Sob o
clima da tranquilidade, Fred e Diego Cavalieri abrem a fila na chegada a Buenos
Aires
(Foto:
Mowa Press)
A
paralisação do funcionalismo público da Argentina se deu principalmente por
conta do aumento da inflação e da falta de emprego. De acordo com os principais
sindicatos do país, 90% dos trabalhadores aderiram ao protesto. Voos da empresa
Aerolíneas Argentinas foram cancelados. Porém, a Seleção não teve problemas
para chegar a Buenos Aires.

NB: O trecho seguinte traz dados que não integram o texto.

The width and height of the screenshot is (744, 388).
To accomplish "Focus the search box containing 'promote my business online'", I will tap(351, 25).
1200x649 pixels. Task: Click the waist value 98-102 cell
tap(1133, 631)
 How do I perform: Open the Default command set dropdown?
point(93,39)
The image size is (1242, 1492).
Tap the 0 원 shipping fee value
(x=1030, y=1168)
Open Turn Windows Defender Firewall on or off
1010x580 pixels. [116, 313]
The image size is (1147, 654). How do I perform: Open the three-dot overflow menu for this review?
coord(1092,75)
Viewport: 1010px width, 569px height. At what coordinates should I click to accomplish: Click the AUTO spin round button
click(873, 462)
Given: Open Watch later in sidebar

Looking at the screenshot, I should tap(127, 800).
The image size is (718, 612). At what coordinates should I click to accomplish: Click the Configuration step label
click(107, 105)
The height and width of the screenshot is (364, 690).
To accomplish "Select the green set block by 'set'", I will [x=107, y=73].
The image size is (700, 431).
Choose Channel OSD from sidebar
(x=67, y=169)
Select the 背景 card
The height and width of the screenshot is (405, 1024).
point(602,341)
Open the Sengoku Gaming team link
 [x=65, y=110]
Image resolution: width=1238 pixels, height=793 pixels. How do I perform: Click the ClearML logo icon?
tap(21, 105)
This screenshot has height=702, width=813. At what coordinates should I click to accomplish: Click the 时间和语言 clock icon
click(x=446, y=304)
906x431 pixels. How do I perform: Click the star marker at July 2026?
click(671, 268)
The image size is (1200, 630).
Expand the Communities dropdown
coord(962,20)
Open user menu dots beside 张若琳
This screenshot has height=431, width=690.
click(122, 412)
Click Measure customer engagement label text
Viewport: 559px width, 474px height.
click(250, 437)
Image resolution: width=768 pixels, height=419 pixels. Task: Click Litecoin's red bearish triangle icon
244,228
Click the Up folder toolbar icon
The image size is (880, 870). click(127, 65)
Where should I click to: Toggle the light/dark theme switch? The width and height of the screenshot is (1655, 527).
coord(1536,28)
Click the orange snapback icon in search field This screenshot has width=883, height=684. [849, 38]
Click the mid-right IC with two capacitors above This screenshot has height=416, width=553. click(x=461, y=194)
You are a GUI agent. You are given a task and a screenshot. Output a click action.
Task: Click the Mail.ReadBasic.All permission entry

Viajando em uma companhia brasileira, o time
canarinho chegou ao país vizinho por volta das 22h30m (de Brasília).
De acordo
com um funcionário do aeroporto Aeroparque, as ruas de Buenos Aires ficaram
vazias por conta do receio da população com os protestos dos trabalhadores mais
exacerbados. Mais os focos de protesto foram vistos principalmente nas entradas
para a capital argentina.
- Muita
gente ficou com medo da reação do governo. Todos puderam circular normalmente
pela cidade – afirmou.
Um
taxista se mostrou surpreso com a adesão em massa dos trabalhadores argentinos
e fez uma revelação.
- Todos
preferiram ficar em casa. A adesão foi grande. Teremos outra paralisação nas
próximas semanas. Foi o que eu ouvi falar.
Protestos
à parte, a Seleção vai enfrentar a Argentina nesta quarta-feira, na Bombonera,
e precisa apenas de um empate para ficar com o bicampeonato do Superclássico
das Américas. A tendência é que o Brasil entre em campo com a seguinte
formação: Cavalieri, Marcos Rocha, Réver, Leonardo Silva e Carlinhos; Ralf,
Paulinho, Jean e Thiago Neves; Neymar e Fred.